--- 記事本文 ---
======

【健康カプセル!ゲンキの時間】(TBS系)2016年3月13日放送
「軽度認知障害をチェック!」
現在、日本の高齢者の約460万人がかかっている認知症。その一歩手前の状態である「軽度認知障害」の人も約400万人いる。放っておくと半分が認知症に進行するというが、脳を活性化させれば回復が可能だ。
普段から「もの忘れ」をする人は多い。単なるもの忘れなのか、本当の認知症予備軍なのか心配になるが、番組ではそのチェック方法と、軽度認知障害から回復した人が登場し、脳の活性化の意外な秘訣を紹介した。
危険な「もの忘れ」とセーフな「もの忘れ」の違い
番組の冒頭、リポーターのお笑い芸人・矢田部俊がクイズを出した。
「軽度認知障害といってもピンとこない人が多いですから、普段の生活の中でよくある物忘れで、どれが大丈夫か危険か、チェックしてみましょう」
問題は次の5つだ。
(1)よく会う人の名前を忘れる。
(2)用があって部屋を移動したのに、何をするつもりだったか忘れる。
(3)人と会う約束を忘れる。
(4)昨晩の食事のおかずを忘れる。
(5)前に買ったことを忘れて同じ本を買ってしまう。
MCの三宅裕司「用があって移動したのに忘れることは、よくあるね」
MCの渡辺満里奈「私もあります。同じところからもう一度やり直します」
矢田部「2人ともヤバいですね。この中で軽度認知障害の危険信号は(2)(3)(5)なんですよ。(1)と(4)は大丈夫なもの忘れです」
三宅「人の名前を忘れるのが、なぜオッケーなの?」
ここで記憶の専門家、脳神経外科医の奥村歩医師が登場しこう説明した。
「簡単に言うと、最近の出来事を忘れたり、直近の予定を覚えていなかったりするのが非常に危ないんです」
奥村医師によると、記憶は3つのプロセスから成り立つ。(1)出来事を覚える(2)記憶を貯める(3)記憶を取り出す、の3つの段階だ。「人の名前を思い出せない」とか「昨晩のおかずを忘れる」のは、第3段階の「記憶を取り出す」ことが難しい状態で、まだ相手の顔や昨晩食事をしたこと自体は覚えているからセーフなのだ。しかし、人に会う予定や買った本を忘れることは、第1段階の「出来事を覚える」ことに問題があるから、かなり深刻なのだ。

======

--- 資料抜粋 ---

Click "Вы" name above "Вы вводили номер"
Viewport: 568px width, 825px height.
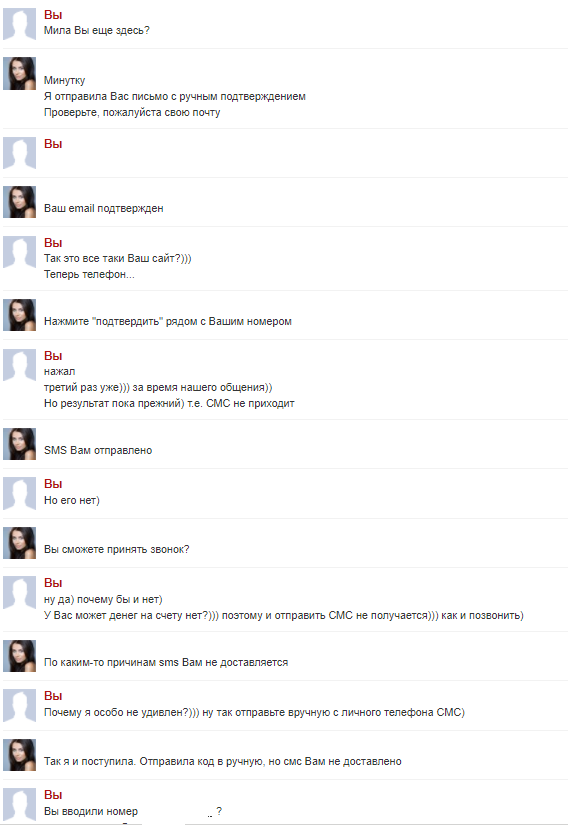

======

--- 作業内容 ---
[A] 軽度認知障害の記事で、奥村医師は「人の名前を思い出せない」状態を記憶のどの段階が難しい状態だと説明していますか。
[B] 軽度認知障害の記事を、最後の文の後から書き継いでください。
資料は記事とは別に用意されたものです。

--- 作業別の回答 ---
[A] 第3段階の「記憶を取り出す」段階です。

[B]
覚える段階で異変が起こるのは、認知症の中でも最も患者が多い「アルツハイマー型認知症」の前段階の心配がある。脳神経細胞が破壊され、記憶をつかさどる海馬が縮んでしまう病気だ。
三宅「怖いなあ。私も危ないですか?」
奥村医師「たまになら心配はありませんが、頻発するようなら専門医に診てもらってください。たとえば、財布を片づけた場所を忘れることはセーフなもの忘れです。しかし、自分が忘れたのに『誰かが盗った』と思う場合は、『物盗られ妄想』と診断される代表的な認知症の初期段階です」
「おでんの具の名前」をすぐ7つあげられるか
危険なもの忘れを自分でチェックする方法がある。脳のメカニズムに詳しい古賀良彦・杏林大学教授が「マジック7(セブン)」と呼ばれる記憶力チェック法をスタジオで披露した。1つのお題に対して7つのものをすぐ答えられるかチェックする。たとえば、「野菜の名前」というお題なら、野菜の名前をすぐに7つあげる。古賀教授によると、人は1つのお題に7つまではすぐ答えられる。4つ以下の場合は記憶力が低下している可能性がある。
矢田部「では三宅さん、『おでんの具の名前』を7つあげてください」
三宅「ちくわ、ちくわぶ、昆布、ジャガイモ、ハンペン、ガンモドキ......え~と、ソーセージ」
渡辺「ソーセージはダメでしょ。ダイコンをなぜ入れないの?」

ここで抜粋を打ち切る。